This is, then, the case of a boy who had a talipes calcaneovalgus of congenital origin. The malposition was noticed at the time of birth. When a little more than one and one-half years old he was examined in our clinic for the first time, the calcaneovalgus position being then marked, and exceedingly strange changes in the astragalus being detected by x-ray examination. The foot was corrected, but five years later it exhibited a marked recurrence of the trouble and the ankle joint is now practically ankylosed. The astragalus seems to be too large for the rest of the foot. The posterior process and also the head of the bone are enlarged in a mushroom-like fashion, and show on the x-ray film an uneven outline and a mottled structure. Operation revealed astragalus markedly nodular in the anterior and posterior parts, an appearance simulating a chondroma. Similar changes were also indicated on the articulated surface of the tibia and the scaphoid. These changes might possibly be explained by the correction carried out five years earlier (e.g. fractures), but against this we have the fact that the x-ray picture showed, in the main, the same changes even before the first treatment.

One cannot help thinking that the changes present here might have a certain connection with juvenile growth disturbances, such as Köhler's disease in the scaphoid and that of Legg-Perthes-Calvé-Waldenström in the head of the femur. The fragmentation and the partly denser bone structure are points in common. The skeletal affection here, however, has been observed at an age when these common growth disturbances are unknown and, furthermore, the histological appearance does not tally.

The data:
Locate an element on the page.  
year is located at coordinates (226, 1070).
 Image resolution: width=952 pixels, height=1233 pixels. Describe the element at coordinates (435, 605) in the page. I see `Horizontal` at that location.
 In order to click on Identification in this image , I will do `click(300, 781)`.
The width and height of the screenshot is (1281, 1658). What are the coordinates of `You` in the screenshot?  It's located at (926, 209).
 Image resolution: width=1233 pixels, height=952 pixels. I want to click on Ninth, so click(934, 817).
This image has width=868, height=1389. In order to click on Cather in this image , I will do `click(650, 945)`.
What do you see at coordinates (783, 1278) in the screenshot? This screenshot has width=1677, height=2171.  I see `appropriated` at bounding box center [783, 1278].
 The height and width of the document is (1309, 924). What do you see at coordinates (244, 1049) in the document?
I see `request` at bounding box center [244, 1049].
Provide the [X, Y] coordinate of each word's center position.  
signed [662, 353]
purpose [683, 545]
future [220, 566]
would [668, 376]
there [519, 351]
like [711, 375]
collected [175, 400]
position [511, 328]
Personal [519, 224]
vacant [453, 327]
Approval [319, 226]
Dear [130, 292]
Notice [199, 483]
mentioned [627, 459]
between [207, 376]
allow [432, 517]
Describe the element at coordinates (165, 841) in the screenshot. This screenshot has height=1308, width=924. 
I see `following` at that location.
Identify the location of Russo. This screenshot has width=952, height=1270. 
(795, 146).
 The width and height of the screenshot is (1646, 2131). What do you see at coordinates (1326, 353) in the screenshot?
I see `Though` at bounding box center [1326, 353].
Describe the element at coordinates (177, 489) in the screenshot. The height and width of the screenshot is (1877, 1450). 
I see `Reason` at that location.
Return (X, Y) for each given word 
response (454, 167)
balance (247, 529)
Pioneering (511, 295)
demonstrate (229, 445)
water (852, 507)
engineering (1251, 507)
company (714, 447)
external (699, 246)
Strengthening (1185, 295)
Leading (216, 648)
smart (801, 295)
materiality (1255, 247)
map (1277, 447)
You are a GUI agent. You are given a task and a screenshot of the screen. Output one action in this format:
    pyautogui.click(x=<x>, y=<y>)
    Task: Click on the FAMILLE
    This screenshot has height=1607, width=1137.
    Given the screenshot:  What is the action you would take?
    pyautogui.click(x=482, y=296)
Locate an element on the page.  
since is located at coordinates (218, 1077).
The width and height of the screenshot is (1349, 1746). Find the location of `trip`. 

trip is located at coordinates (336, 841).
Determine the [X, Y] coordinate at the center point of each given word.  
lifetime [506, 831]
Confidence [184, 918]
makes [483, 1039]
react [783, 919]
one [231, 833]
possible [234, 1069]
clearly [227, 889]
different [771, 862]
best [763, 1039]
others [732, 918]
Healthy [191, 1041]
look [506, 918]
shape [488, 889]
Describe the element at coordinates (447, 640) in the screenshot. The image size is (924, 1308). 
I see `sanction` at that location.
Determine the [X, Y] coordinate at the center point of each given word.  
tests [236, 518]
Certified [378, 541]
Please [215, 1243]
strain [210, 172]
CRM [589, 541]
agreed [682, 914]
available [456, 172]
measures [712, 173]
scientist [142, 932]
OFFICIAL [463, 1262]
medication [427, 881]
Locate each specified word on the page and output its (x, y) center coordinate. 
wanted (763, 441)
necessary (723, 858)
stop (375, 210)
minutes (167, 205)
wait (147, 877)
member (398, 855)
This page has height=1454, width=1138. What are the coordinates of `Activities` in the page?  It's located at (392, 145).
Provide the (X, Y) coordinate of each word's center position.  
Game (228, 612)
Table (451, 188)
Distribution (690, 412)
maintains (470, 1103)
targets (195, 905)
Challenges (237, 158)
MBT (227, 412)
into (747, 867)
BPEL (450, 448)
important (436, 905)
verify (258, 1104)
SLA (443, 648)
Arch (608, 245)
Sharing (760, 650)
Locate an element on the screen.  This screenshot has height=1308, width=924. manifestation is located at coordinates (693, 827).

Required actions:
a) Answer these questions from the case report on talipes calcaneovalgus, one answer per line:
(i) How old was the boy when he was first examined in the clinic?
(ii) What did the nodular appearance of the astragalus at operation simulate?
(iii) Which two juvenile growth disturbances does the report name, and in which bones?
b) Carry on the case report on talipes calcaneovalgus from its final sentence.

Task responses:
a)
(i) A little more than one and one-half years old.
(ii) A chondroma.
(iii) Köhler's disease in the scaphoid and Legg-Perthes-Calvé-Waldenström disease in the head of the femur.

b)
We seem to be dealing here with entirely unknown changes in the skeleton,—at least the author has not been able to trace anything like it in the literature. The histological examination does not point to any tumorous tissue, nor does one find any necrosis or signs of inflammatory process. Ossification does not seem to be inhibited but disarranged, particularly the ossification zone. A strange feature is the abundant aggregation of endoplasm "balls". The whole cartilaginous tissue is pervaded in the normal manner by chondrin, but the exoplasm contained in the endoplasm "balls" is entirely lacking in collagen and, therefore, resembles histologically the hyalin fiberless cartilage laid down at an early stage during embryonic life, where the collagen is exceedingly sparing in amount or not at all developed. Whether there is a question here of cartilage remaining from an embryonic stage, or a disturbance in the growth simulating a fiberless embryonic cartilage, can scarcely be ascertained; yet one might venture to suggest that it is a question of embryonal tissue elements partly fixed in the tissue.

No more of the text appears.